### SUPPLIED RECORDS
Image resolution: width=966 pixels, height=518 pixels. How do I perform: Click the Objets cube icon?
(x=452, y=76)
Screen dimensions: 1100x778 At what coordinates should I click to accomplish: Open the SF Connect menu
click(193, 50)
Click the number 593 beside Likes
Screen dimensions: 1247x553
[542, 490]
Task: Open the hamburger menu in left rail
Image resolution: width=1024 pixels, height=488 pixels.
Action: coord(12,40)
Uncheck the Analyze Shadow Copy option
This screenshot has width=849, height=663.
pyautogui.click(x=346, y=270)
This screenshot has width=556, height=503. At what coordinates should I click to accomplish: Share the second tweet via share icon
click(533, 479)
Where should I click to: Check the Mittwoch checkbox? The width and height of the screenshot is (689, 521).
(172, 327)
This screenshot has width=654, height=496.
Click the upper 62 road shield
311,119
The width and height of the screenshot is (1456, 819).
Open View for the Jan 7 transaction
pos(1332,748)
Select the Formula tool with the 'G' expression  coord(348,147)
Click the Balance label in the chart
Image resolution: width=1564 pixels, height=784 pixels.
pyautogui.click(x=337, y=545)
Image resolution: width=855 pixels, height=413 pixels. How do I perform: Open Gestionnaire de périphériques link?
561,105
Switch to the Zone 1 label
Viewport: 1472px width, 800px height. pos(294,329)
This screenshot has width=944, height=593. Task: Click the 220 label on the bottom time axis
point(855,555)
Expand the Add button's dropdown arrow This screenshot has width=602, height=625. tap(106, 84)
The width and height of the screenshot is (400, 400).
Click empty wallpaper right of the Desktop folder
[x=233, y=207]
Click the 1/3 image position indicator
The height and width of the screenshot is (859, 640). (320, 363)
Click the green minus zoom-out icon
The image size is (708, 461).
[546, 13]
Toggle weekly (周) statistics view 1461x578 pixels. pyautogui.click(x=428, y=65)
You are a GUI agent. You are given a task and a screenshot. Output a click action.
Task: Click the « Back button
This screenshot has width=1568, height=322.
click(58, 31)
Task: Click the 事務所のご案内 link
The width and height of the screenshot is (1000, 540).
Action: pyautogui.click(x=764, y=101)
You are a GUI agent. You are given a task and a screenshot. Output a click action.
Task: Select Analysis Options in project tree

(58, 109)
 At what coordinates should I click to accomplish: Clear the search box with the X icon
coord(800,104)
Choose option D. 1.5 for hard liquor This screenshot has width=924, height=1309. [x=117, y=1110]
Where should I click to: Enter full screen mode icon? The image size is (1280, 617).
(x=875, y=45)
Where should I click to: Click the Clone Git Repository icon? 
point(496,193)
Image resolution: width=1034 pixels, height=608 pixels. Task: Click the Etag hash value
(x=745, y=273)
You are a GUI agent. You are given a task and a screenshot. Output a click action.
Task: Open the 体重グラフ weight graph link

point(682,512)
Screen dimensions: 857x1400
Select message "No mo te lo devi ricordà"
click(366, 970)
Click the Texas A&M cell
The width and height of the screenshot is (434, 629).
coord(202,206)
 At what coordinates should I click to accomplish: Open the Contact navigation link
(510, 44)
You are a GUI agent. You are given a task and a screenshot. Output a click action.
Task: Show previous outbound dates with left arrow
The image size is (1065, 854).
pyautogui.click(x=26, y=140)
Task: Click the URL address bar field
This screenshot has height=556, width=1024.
######
§ **PROBLEM TO SOLVE**: Reproduce every item above word for word, keeping each line as it stands.

§ **EXPECTED ANSWER**:
Image resolution: width=966 pixels, height=518 pixels. How do I perform: Click the Objets cube icon?
(x=452, y=76)
Screen dimensions: 1100x778 At what coordinates should I click to accomplish: Open the SF Connect menu
click(193, 50)
Click the number 593 beside Likes
Screen dimensions: 1247x553
[542, 490]
Task: Open the hamburger menu in left rail
Image resolution: width=1024 pixels, height=488 pixels.
Action: coord(12,40)
Uncheck the Analyze Shadow Copy option
This screenshot has width=849, height=663.
pyautogui.click(x=346, y=270)
This screenshot has width=556, height=503. At what coordinates should I click to accomplish: Share the second tweet via share icon
click(533, 479)
Where should I click to: Check the Mittwoch checkbox? The width and height of the screenshot is (689, 521).
(172, 327)
This screenshot has width=654, height=496.
Click the upper 62 road shield
311,119
The width and height of the screenshot is (1456, 819).
Open View for the Jan 7 transaction
pos(1332,748)
Select the Formula tool with the 'G' expression  coord(348,147)
Click the Balance label in the chart
Image resolution: width=1564 pixels, height=784 pixels.
pyautogui.click(x=337, y=545)
Image resolution: width=855 pixels, height=413 pixels. How do I perform: Open Gestionnaire de périphériques link?
561,105
Switch to the Zone 1 label
Viewport: 1472px width, 800px height. pos(294,329)
This screenshot has width=944, height=593. Task: Click the 220 label on the bottom time axis
point(855,555)
Expand the Add button's dropdown arrow This screenshot has width=602, height=625. tap(106, 84)
The width and height of the screenshot is (400, 400).
Click empty wallpaper right of the Desktop folder
[x=233, y=207]
Click the 1/3 image position indicator
The height and width of the screenshot is (859, 640). (320, 363)
Click the green minus zoom-out icon
The image size is (708, 461).
[546, 13]
Toggle weekly (周) statistics view 1461x578 pixels. pyautogui.click(x=428, y=65)
You are a GUI agent. You are given a task and a screenshot. Output a click action.
Task: Click the « Back button
This screenshot has width=1568, height=322.
click(58, 31)
Task: Click the 事務所のご案内 link
The width and height of the screenshot is (1000, 540).
Action: pyautogui.click(x=764, y=101)
You are a GUI agent. You are given a task and a screenshot. Output a click action.
Task: Select Analysis Options in project tree

(58, 109)
 At what coordinates should I click to accomplish: Clear the search box with the X icon
coord(800,104)
Choose option D. 1.5 for hard liquor This screenshot has width=924, height=1309. [x=117, y=1110]
Where should I click to: Enter full screen mode icon? The image size is (1280, 617).
(x=875, y=45)
Where should I click to: Click the Clone Git Repository icon? 
point(496,193)
Image resolution: width=1034 pixels, height=608 pixels. Task: Click the Etag hash value
(x=745, y=273)
You are a GUI agent. You are given a task and a screenshot. Output a click action.
Task: Open the 体重グラフ weight graph link

point(682,512)
Screen dimensions: 857x1400
Select message "No mo te lo devi ricordà"
click(366, 970)
Click the Texas A&M cell
The width and height of the screenshot is (434, 629).
coord(202,206)
 At what coordinates should I click to accomplish: Open the Contact navigation link
(510, 44)
You are a GUI agent. You are given a task and a screenshot. Output a click action.
Task: Show previous outbound dates with left arrow
The image size is (1065, 854).
pyautogui.click(x=26, y=140)
Task: Click the URL address bar field
This screenshot has height=556, width=1024.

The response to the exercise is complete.